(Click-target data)
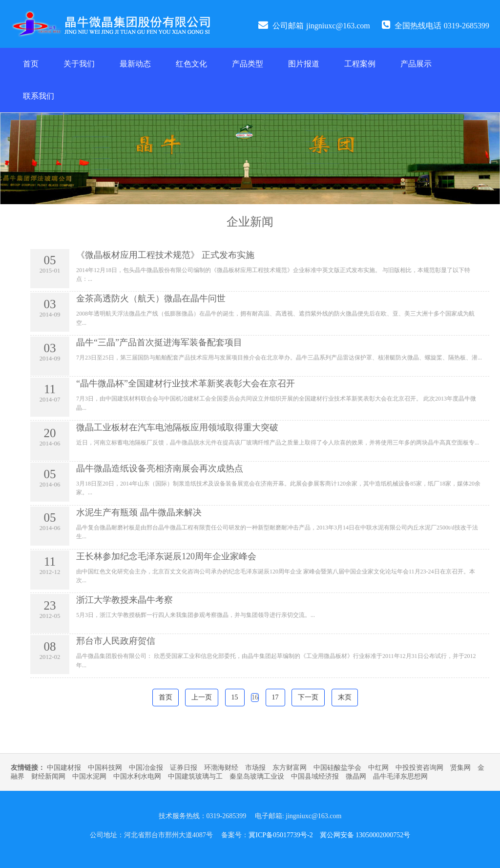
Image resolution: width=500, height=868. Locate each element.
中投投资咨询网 (419, 767)
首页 (31, 64)
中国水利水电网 (137, 776)
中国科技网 (105, 767)
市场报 (255, 767)
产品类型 (248, 64)
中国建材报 (64, 767)
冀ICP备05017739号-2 (280, 835)
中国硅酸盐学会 (337, 767)
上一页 (202, 697)
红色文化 (191, 64)
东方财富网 (290, 767)
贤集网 (460, 767)
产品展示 (416, 64)
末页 (345, 697)
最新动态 (135, 64)
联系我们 (39, 96)
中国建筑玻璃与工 (195, 776)
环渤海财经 (221, 767)
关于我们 (79, 64)
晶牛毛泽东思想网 (400, 776)
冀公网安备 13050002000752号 (365, 835)
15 (235, 697)
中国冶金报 (146, 767)
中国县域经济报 (315, 776)
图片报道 (304, 64)
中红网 (378, 767)
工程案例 (360, 64)
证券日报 (184, 767)
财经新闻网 (48, 776)
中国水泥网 (89, 776)
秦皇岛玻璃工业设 (257, 776)
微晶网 (356, 776)
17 (275, 697)
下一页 (308, 697)
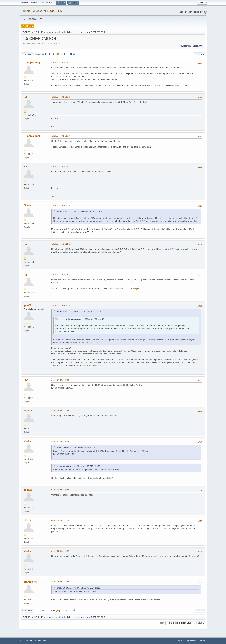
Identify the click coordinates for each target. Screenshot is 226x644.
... (48, 54)
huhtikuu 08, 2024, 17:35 (61, 136)
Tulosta (200, 54)
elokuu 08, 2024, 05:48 (60, 490)
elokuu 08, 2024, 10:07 (60, 551)
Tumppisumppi (32, 62)
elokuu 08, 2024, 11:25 (60, 582)
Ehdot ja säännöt (190, 641)
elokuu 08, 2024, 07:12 (60, 520)
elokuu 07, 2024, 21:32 (60, 410)
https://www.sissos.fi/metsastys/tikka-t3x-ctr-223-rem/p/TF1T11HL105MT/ (114, 102)
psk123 (28, 410)
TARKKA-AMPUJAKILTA (41, 11)
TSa (26, 380)
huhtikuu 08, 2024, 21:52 (61, 274)
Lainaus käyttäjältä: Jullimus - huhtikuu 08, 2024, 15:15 (79, 212)
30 (50, 54)
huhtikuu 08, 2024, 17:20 (61, 62)
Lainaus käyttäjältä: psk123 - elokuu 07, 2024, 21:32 (78, 466)
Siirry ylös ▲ (203, 641)
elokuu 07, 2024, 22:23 (60, 441)
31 (53, 54)
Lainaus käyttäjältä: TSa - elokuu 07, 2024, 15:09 (76, 447)
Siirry (162, 623)
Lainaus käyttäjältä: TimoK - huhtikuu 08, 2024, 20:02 (78, 312)
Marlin (27, 441)
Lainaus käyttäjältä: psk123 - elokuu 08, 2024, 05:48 (78, 588)
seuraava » (198, 46)
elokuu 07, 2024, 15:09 (60, 380)
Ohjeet (179, 641)
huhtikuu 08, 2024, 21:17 (61, 244)
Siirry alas (27, 54)
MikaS (27, 520)
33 (62, 54)
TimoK (27, 205)
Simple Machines (40, 641)
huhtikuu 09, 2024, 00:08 (61, 305)
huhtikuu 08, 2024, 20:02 (61, 205)
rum (26, 244)
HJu (26, 97)
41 (71, 54)
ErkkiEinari (30, 582)
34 (65, 54)
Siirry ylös (27, 610)
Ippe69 (27, 305)
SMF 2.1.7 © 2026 (26, 641)
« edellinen (185, 46)
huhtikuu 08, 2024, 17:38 (61, 166)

◆ **Instruction**
Update the entries above by changing every "Lainaus käyttäjältä" to "Quote from" and leaving everything else as it is. Give back all the lines, without the picture lines.

◆ **Correct response**
Image resolution: width=500, height=868. Locate each element.
中投投资咨询网 (419, 767)
首页 (31, 64)
中国水利水电网 (137, 776)
中国科技网 (105, 767)
市场报 (255, 767)
产品类型 (248, 64)
中国建材报 (64, 767)
冀ICP备05017739号-2 (280, 835)
中国硅酸盐学会 (337, 767)
上一页 (202, 697)
红色文化 (191, 64)
东方财富网 (290, 767)
贤集网 (460, 767)
产品展示 (416, 64)
末页 (345, 697)
最新动态 (135, 64)
联系我们 (39, 96)
中国建筑玻璃与工 (195, 776)
环渤海财经 (221, 767)
关于我们 (79, 64)
晶牛毛泽东思想网 (400, 776)
冀公网安备 13050002000752号 (365, 835)
15 (235, 697)
中国冶金报 (146, 767)
中国县域经济报 (315, 776)
图片报道 (304, 64)
中红网 (378, 767)
工程案例 (360, 64)
证券日报 (184, 767)
财经新闻网 (48, 776)
中国水泥网 (89, 776)
秦皇岛玻璃工业设 (257, 776)
微晶网 (356, 776)
17 (275, 697)
下一页 (308, 697)
Identify the click coordinates for each target. Screenshot is 226x644.
... (48, 54)
huhtikuu 08, 2024, 17:35 (61, 136)
Tulosta (200, 54)
elokuu 08, 2024, 05:48 (60, 490)
elokuu 08, 2024, 10:07 (60, 551)
Tumppisumppi (32, 62)
elokuu 08, 2024, 11:25 (60, 582)
Ehdot ja säännöt (190, 641)
elokuu 08, 2024, 07:12 (60, 520)
elokuu 07, 2024, 21:32 (60, 410)
https://www.sissos.fi/metsastys/tikka-t3x-ctr-223-rem/p/TF1T11HL105MT/ (114, 102)
psk123 (28, 410)
TARKKA-AMPUJAKILTA (41, 11)
TSa (26, 380)
huhtikuu 08, 2024, 21:52 (61, 274)
Quote from: Jullimus - huhtikuu 08, 2024, 15:15 (79, 212)
30 (50, 54)
huhtikuu 08, 2024, 17:20 (61, 62)
Quote from: psk123 - elokuu 07, 2024, 21:32 (78, 466)
Siirry ylös ▲ (203, 641)
elokuu 07, 2024, 22:23 (60, 441)
31 (53, 54)
Quote from: TSa - elokuu 07, 2024, 15:09 (76, 447)
Siirry (162, 623)
Quote from: TimoK - huhtikuu 08, 2024, 20:02 (78, 312)
Marlin (27, 441)
Quote from: psk123 - elokuu 08, 2024, 05:48 (78, 588)
seuraava » (198, 46)
elokuu 07, 2024, 15:09 (60, 380)
Ohjeet (179, 641)
huhtikuu 08, 2024, 21:17 (61, 244)
Siirry alas (27, 54)
MikaS (27, 520)
33 (62, 54)
TimoK (27, 205)
Simple Machines (40, 641)
huhtikuu 09, 2024, 00:08 (61, 305)
huhtikuu 08, 2024, 20:02 (61, 205)
rum (26, 244)
HJu (26, 97)
41 (71, 54)
ErkkiEinari (30, 582)
34 (65, 54)
Siirry ylös (27, 610)
Ippe69 (27, 305)
SMF 2.1.7 © 2026 (26, 641)
« edellinen (185, 46)
huhtikuu 08, 2024, 17:38 (61, 166)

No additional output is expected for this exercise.